Toronto Raptors guard Kyle Lowry and Houston Rockets guard Victor Oladipo are two of the big names that could be moved before the NBA trade deadline on Thursday at 3 p.m. ET.
The Miami Heat and hometown Philadelphia 76ers are reportedly pursuing Lowry. He was born in Philadelphia and starred at Villanova. There also appears to be a strong likelihood that the Rockets would move Oladipo.
We take a look at those questions and more with a panel of NBA experts. USA Today's Matt Eppers moderated a roundtable with USA Today basketball writers Jeff Zillgitt and Mark Medina, J. Michael Falgoust of the Indianapolis Star, Jim Owczarski of the Milwaukee Journal Sentinel and Duane Rankin of the Arizona Republic.
TRADE TRACKER: Which players are on the move? We track all the action.
Eppers: How big of an impact can any of these potential moves make? It seems like we're mostly expecting moves on the fringes for role players, specialists, etc. Who could realistically be traded (and where) that would actually affect the title race?
Owczarski: That's where Milwaukee is at in this, Matt. Mike Budenholzer has changed many things this season, including shortening his rotation and building a minutes base with his starters to play long stretches in the postseason. Anyone they look for is just that — a role player or a specialist.
Zillgitt: Let's address Miami. The Heat have started to play like the team that reached the NBA Finals. They would love Kyle Lowry, and he's a player who can help make a difference on a team like that. Now, I've heard from executives who can see Lowry being traded and Lowry getting another deal done with Toronto. But it appears if Lowry wants a trade to a contender, the Raptors will work with him. There's nothing close to a done deal right now but some think the Heat-Raptors are moving in that direction.

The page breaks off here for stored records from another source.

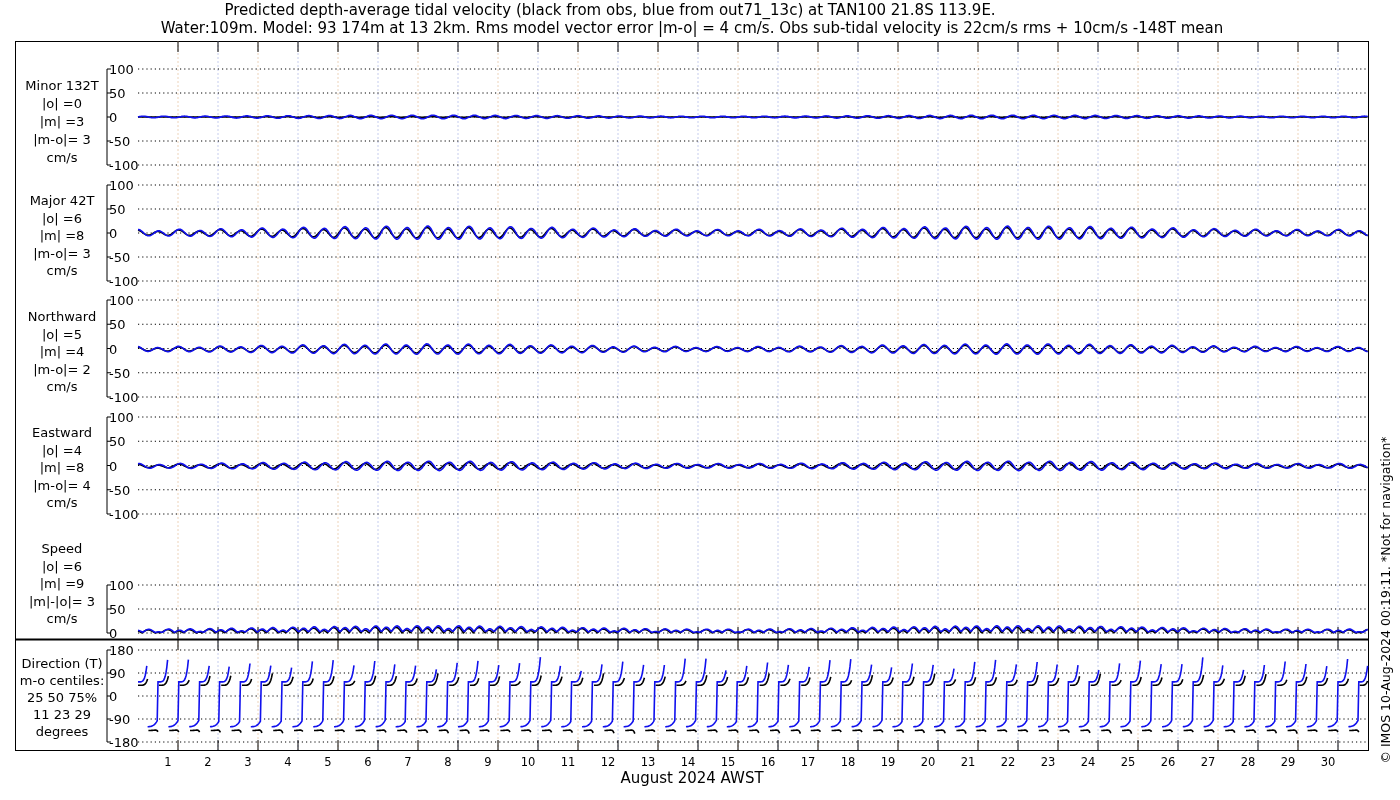 This screenshot has width=1400, height=800. What do you see at coordinates (608, 762) in the screenshot?
I see `day-label: 12` at bounding box center [608, 762].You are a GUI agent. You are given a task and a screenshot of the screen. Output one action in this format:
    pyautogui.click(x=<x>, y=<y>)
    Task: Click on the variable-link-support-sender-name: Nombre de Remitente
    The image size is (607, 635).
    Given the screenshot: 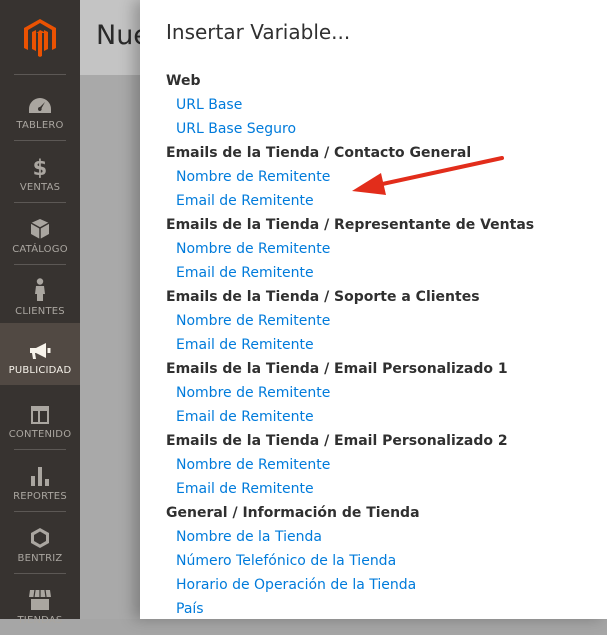 What is the action you would take?
    pyautogui.click(x=381, y=323)
    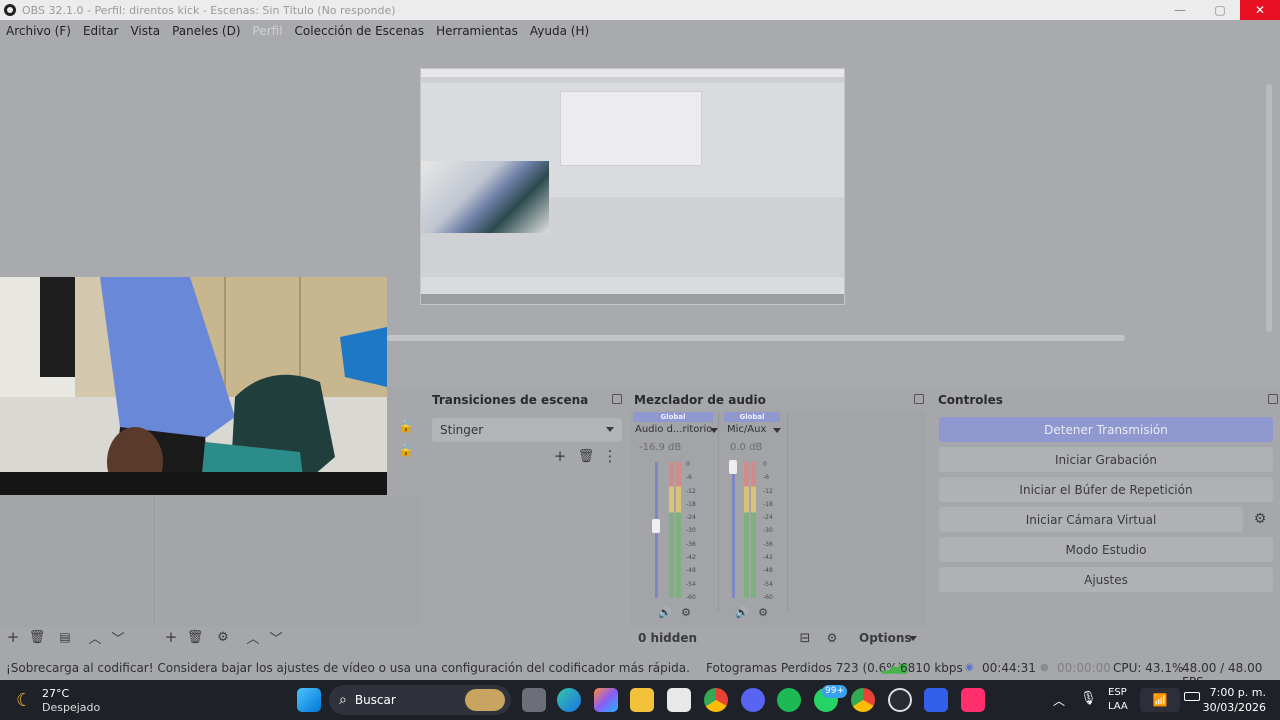 Image resolution: width=1280 pixels, height=720 pixels. I want to click on chrome-icon, so click(716, 700).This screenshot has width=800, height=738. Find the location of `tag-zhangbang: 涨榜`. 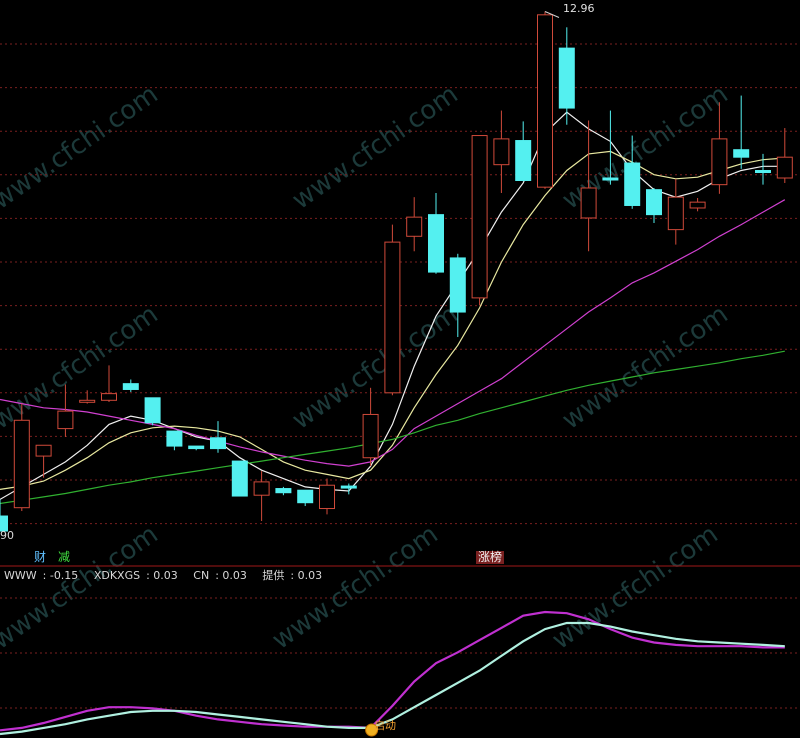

The Heat could also be active in the buyout market for one of the bigs.
There are several teams interested in trading for Raptors guard Kyle Lowry. (Photo: The Associated Press)
Rankin: The Celtics need a jolt. Clearly the chemistry isn't there. If they can get Gordon, that may be something to start their trend upward. You've clearly got 76ers, Nets and Bucks. Boston is a game behind Miami. They could get the fourth seed without Gordon, but with him, that may be what they need to carry that into the postseason.

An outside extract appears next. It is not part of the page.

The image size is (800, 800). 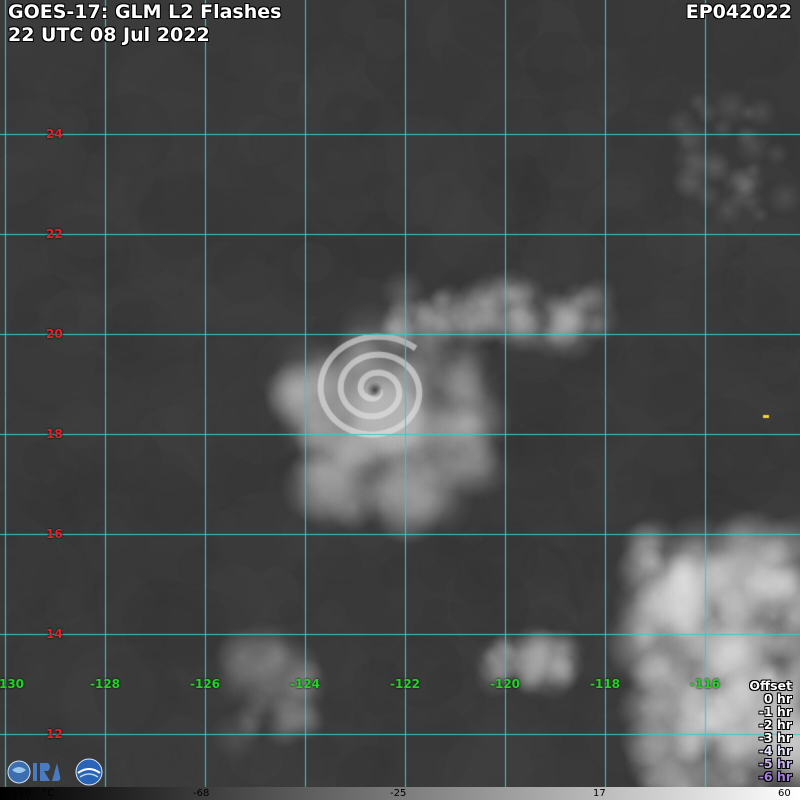 I want to click on lon-label: -128, so click(x=105, y=684).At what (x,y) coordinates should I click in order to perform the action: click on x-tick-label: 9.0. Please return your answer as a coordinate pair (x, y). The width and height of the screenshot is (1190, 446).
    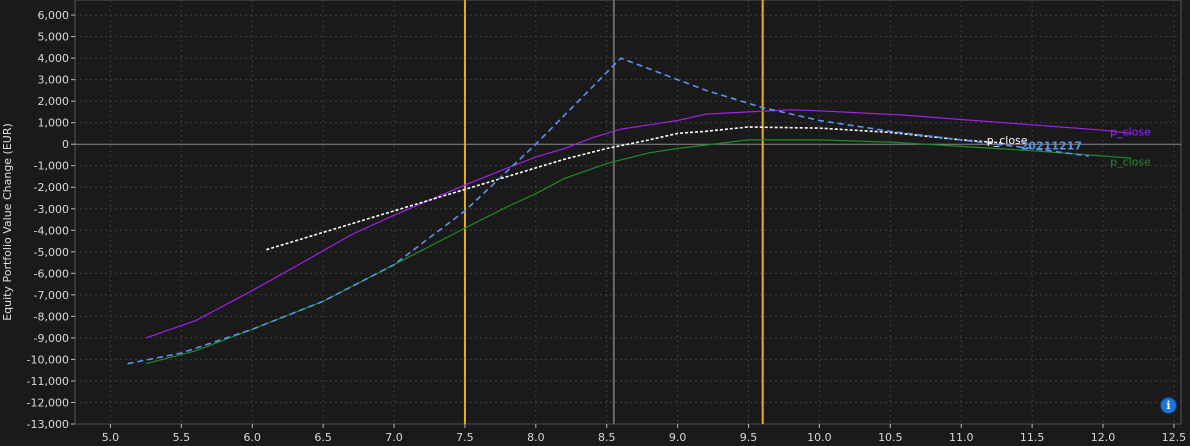
    Looking at the image, I should click on (678, 438).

Falgoust: The Heat need a ballhandling guard who can boogie with it. Not be so reliant on catch-and shoot.
Rankin: Lowry would be an ideal fit with Miami, but again, Toronto isn't just giving him away. So what would the Raptors want in return and are the Heat willing to part with young talent.
Falgoust: I’m not sure Lowry is their answer at this stage of his career for any extended period, but he's better than what they have. Nunn isn't getting it done. They still defend well but expecting a team to defend at that level for an entire regular season and then postseason is a lot to ask.
Medina: The Heat are an interesting case study of the contradictions regarding the trade deadline. They want to be aggressive and always upgrade their roster. But they also value continuity that have a mix of stars, dependable veterans and young guys they can develop that all thrive in the so-called Heat culture. But never put it past Pat Riley in being creative to make it all work.
Rankin: The Heat have one closer right now in Butler. That's not enough. Need at least two. Lowry, playing off Butler, can definitely work.
Zillgitt: Houston realizes keeping Victor Oladipo isn't realistic — and realize getting something for him will be difficult since he's a free agent after this season. Makes it tough on the Rockets. If a team can cough up a first-rounder, Houston will take it.
Falgoust: Speaking of Miami, that's been Oladipo's preferred destination for the last year or so. But the caveat that's overlooked is he wants a max contract. That's why he's hitting the market. He was never signing an extension anywhere. He's made that clear the last two years when the Pacers first made in an offer.
The catch is he's no longer 2017-18 Oladipo. But there aren’t many shooting guards on the market this offseason.
He's playing the supply-demand game with that which is probably a solid risk on his part. As Jeff said about the first-round pick, Rockets would take it. But who'd give it if that team isn't a place that's a) he's willing to re-sign; b) willing to pay him max money.
I just feel terrible for Stephen Silas in that job. He never had a chance to be successful this season.